В Сарском Селе покамест нет ни бунтов, ни холеры; русские журналы до нас не доходят, иностранные получаем, и жизнь у нас очень сносная. <…>
Пушкин — П. А. Вяземскому.
3 августа 1831. Из Царского Села в Москву.
Посылаю тебе с Гоголем сказки моего друга Ив. П. Белкина; отдай их в простую цензуру, да и приступим к изданию. Предисловие пришлю после. Правила, коими будем руководствоваться при издании, следующие:
1) Как можно более оставлять белых мест, и как можно шире расставлять строки.

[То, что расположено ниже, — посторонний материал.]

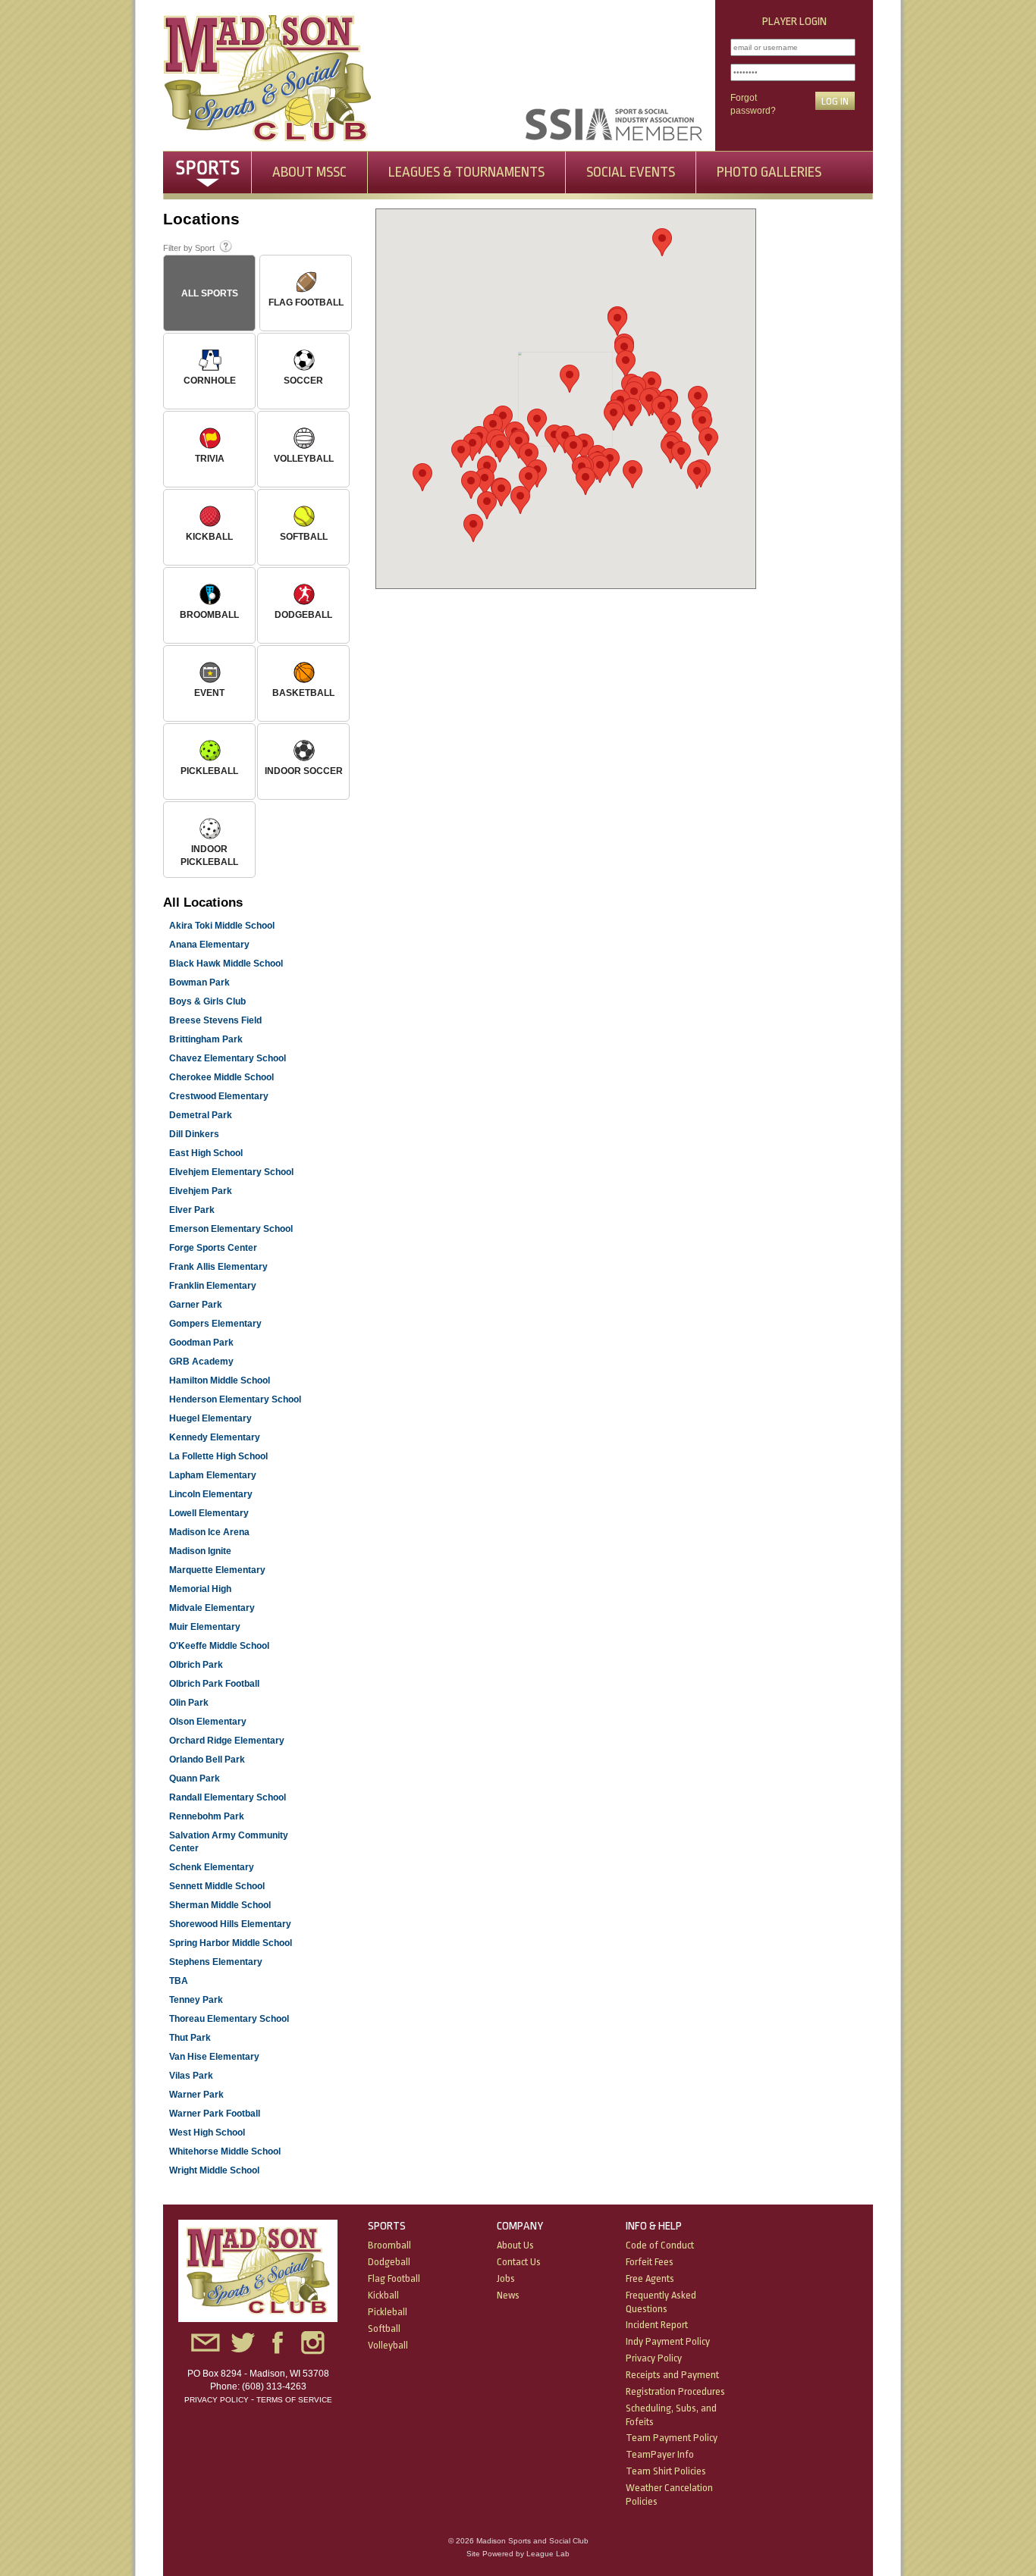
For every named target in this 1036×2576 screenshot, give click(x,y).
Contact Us (519, 2261)
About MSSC (309, 172)
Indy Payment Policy (668, 2341)
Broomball (389, 2245)
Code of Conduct (660, 2245)
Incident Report (657, 2324)
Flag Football (394, 2278)
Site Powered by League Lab (518, 2553)
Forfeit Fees (649, 2261)
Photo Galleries (769, 172)
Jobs (506, 2278)
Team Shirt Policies (666, 2471)
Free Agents (650, 2278)
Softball (384, 2328)
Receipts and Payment (672, 2374)
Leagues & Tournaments (466, 172)
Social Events (630, 172)
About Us (515, 2245)
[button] (573, 449)
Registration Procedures (675, 2391)
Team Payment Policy (671, 2437)
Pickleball (387, 2311)
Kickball (383, 2295)
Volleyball (388, 2345)
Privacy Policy (216, 2400)
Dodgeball (389, 2261)
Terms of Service (294, 2400)
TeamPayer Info (660, 2454)
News (508, 2295)
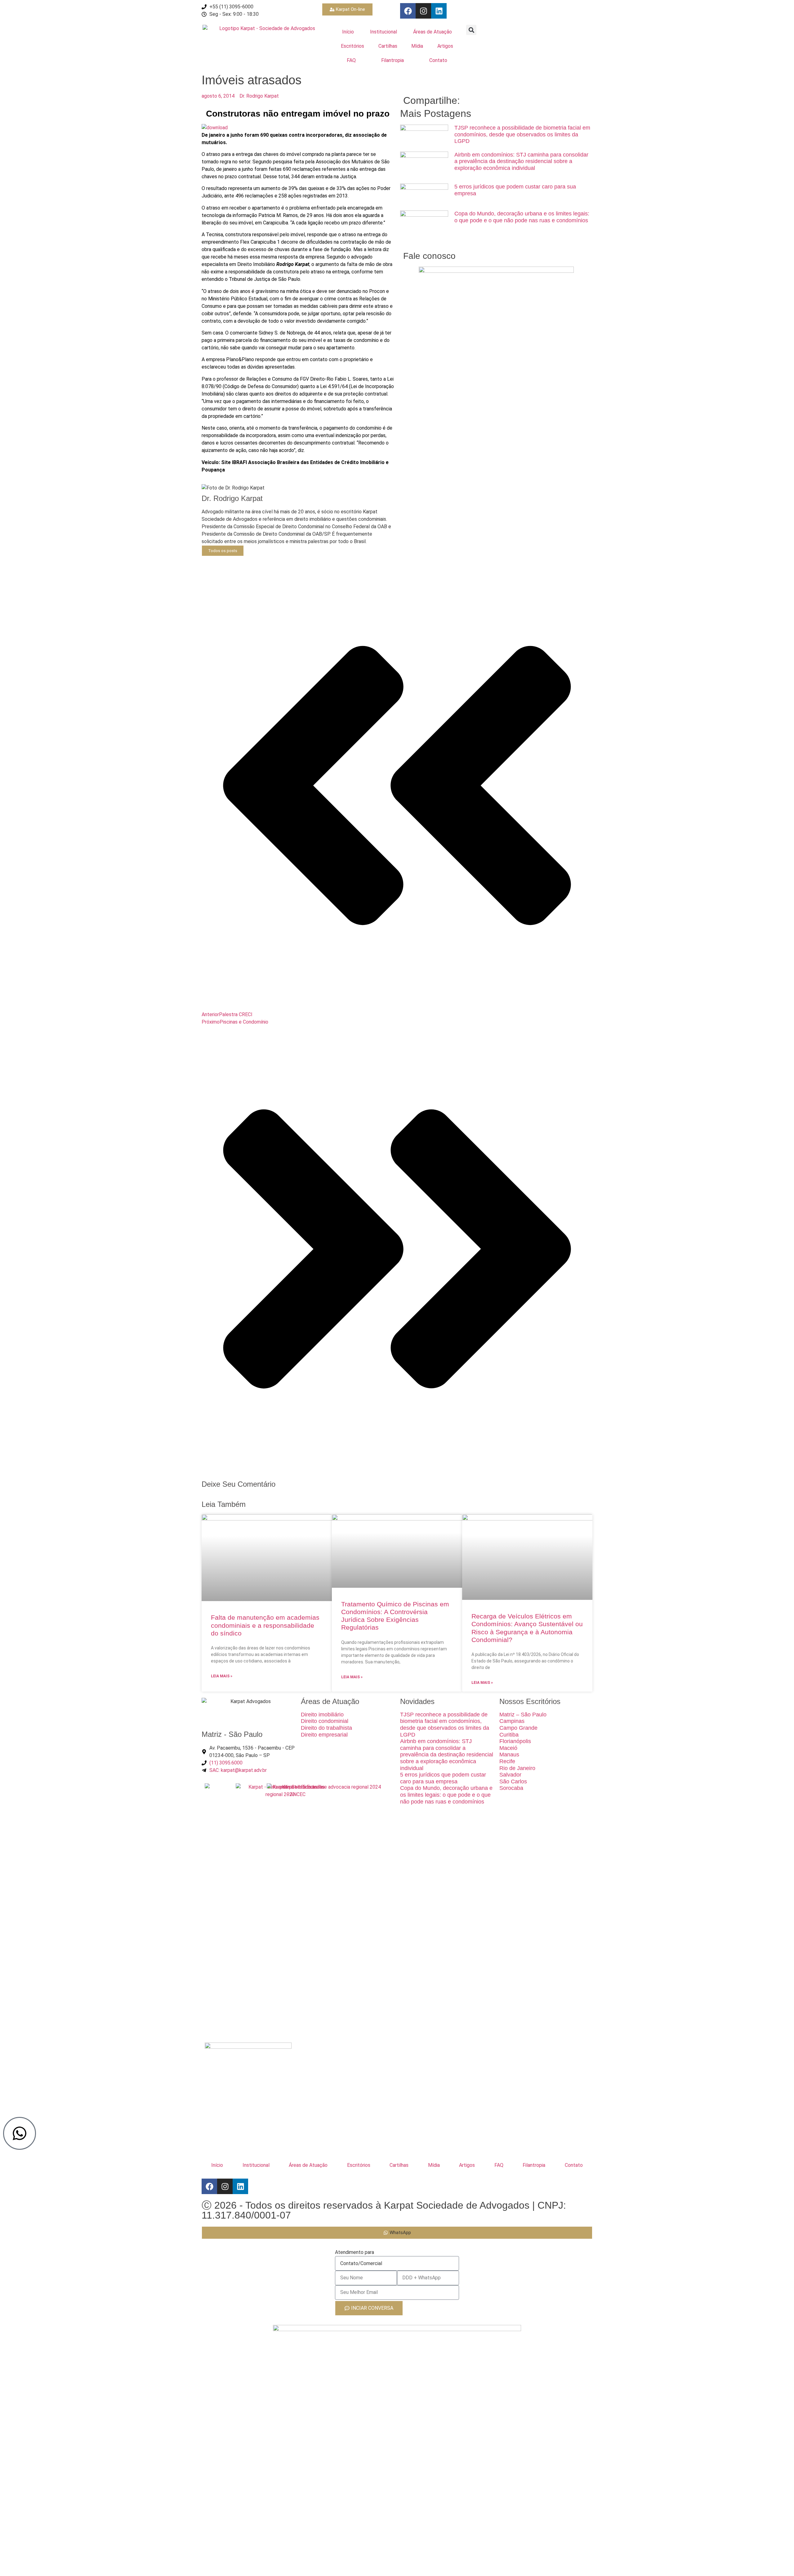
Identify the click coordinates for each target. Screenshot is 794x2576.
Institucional (383, 32)
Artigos (445, 46)
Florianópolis (515, 1741)
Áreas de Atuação (432, 32)
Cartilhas (387, 46)
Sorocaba (511, 1788)
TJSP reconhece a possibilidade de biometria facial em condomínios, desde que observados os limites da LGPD (522, 134)
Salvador (510, 1775)
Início (348, 32)
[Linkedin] (439, 11)
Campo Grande (518, 1728)
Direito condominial (324, 1721)
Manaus (509, 1754)
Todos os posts (222, 550)
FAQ (351, 60)
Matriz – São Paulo (522, 1714)
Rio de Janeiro (517, 1768)
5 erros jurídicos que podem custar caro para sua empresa (443, 1778)
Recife (507, 1761)
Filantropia (392, 60)
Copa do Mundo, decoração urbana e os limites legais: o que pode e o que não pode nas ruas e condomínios (521, 217)
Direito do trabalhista (326, 1728)
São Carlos (513, 1781)
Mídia (417, 46)
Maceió (508, 1748)
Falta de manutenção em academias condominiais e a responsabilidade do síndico (265, 1625)
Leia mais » (221, 1676)
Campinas (511, 1721)
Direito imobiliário (322, 1714)
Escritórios (352, 46)
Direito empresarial (324, 1735)
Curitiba (509, 1735)
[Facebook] (408, 11)
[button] (471, 30)
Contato (438, 60)
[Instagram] (423, 11)
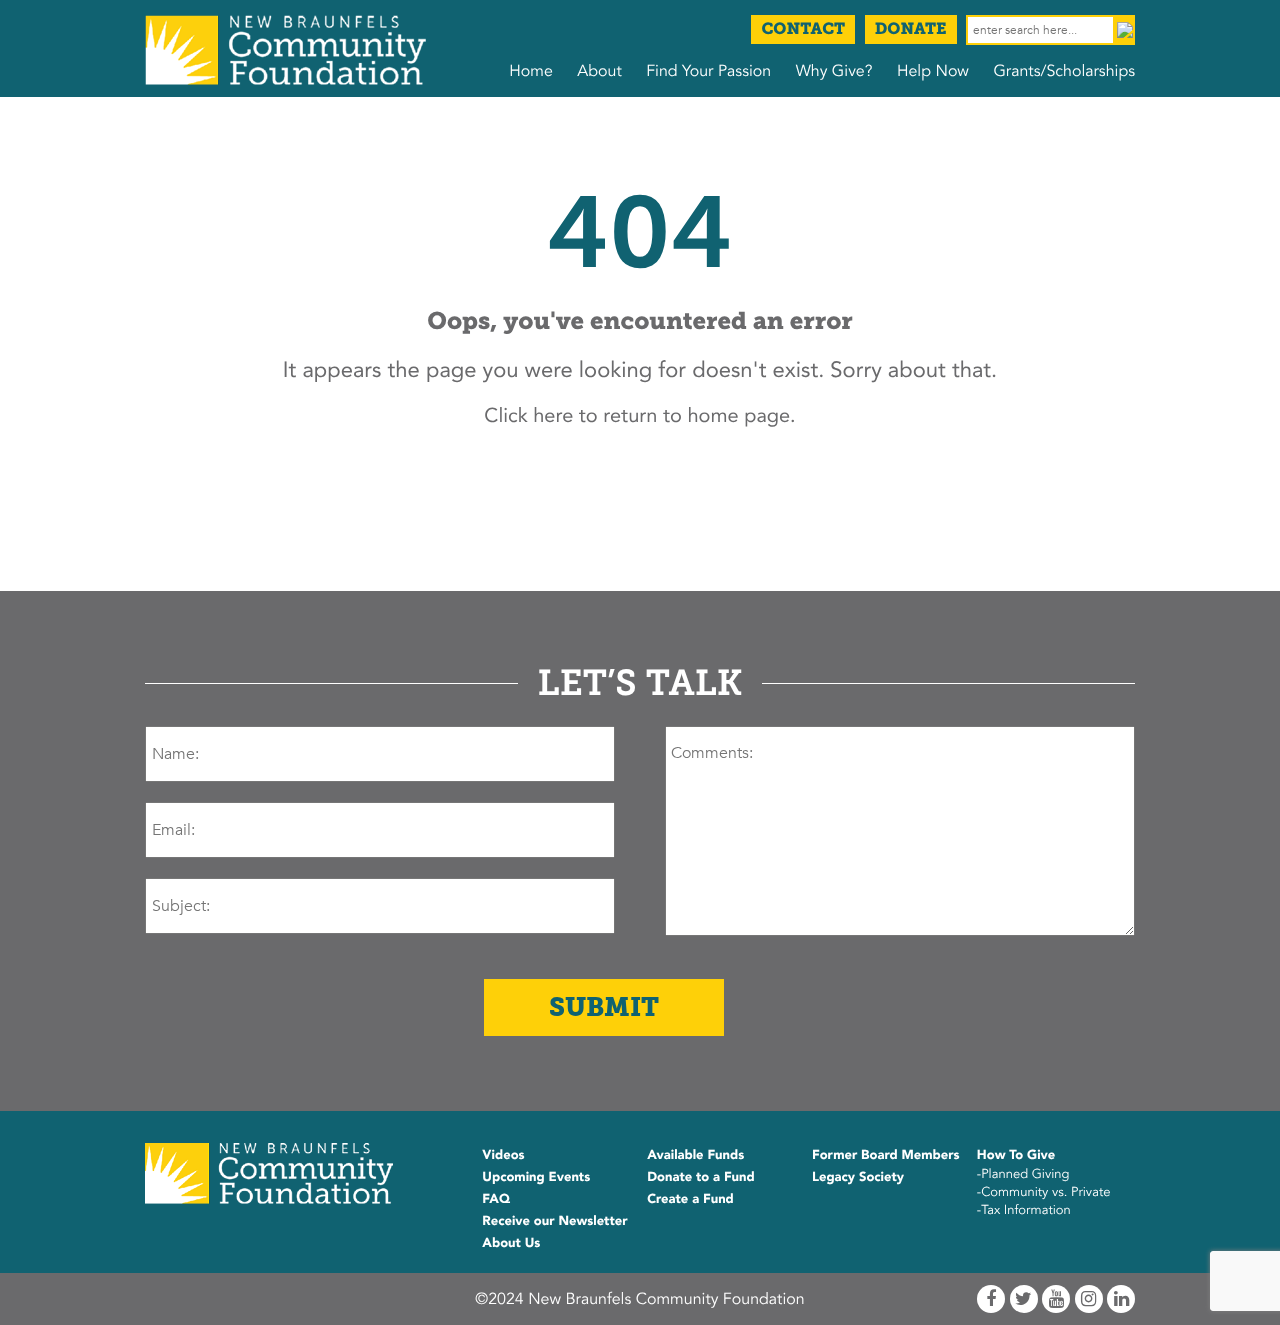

2) На странице помещать не более 18-ти строк.
3) Имена печатать полные, напр. Иван Иванович Иванов, а не И. Ив. Ив-ъ. То же и об городах и деревнях.
4) Числа (кроме годов) печатать буквами.
5) В сказке «Смотритель» назвать гусара Минским, и сим именем заменить везде * * *.
6) Смирдину шепнуть мое имя, с тем, чтоб он перешепнул покупателям.
7) С почтеннейшей публики брать по 7-ми рублей, вместо 10-ти — ибо нынче времена тяжелые, рекрутский набор и карантины.
Думаю, что публика будет беспрекословно платить сей умеренный оброк и не принудит меня употреблять строгие меры.
Главное: будем живы и здоровы… Прощай, мой ангел.
P. S. Эпиграфы печатать перед самым началом сказки, а заглавия сказок на особенном листе (ради ширины). Кстати об эпиграфах. К «Выстрелу» надобно будет приискать другой, именно в «Романе в семи письмах» А. Бестужева в «Полярной звезде»: У меня оставался один выстрел, я поклялся etc. Справься, душа моя.
Пушкин — П. А. Плетневу.
Около (не позднее) 15 августа 1831.
Из Царского Села в Петербург.
Повести Ивана Петровича Белкина из цензуры получены. Ни перемен, ни откидок не воспоследовало по милости Никиты Ивановича Бутырского. Чтобы приступить к печатанию, надобно от тебя через день же получить ответ, в котором бы ты разрешил меня в следующем:
1. Сколько экземпляров печатать: не довольно ли 1200?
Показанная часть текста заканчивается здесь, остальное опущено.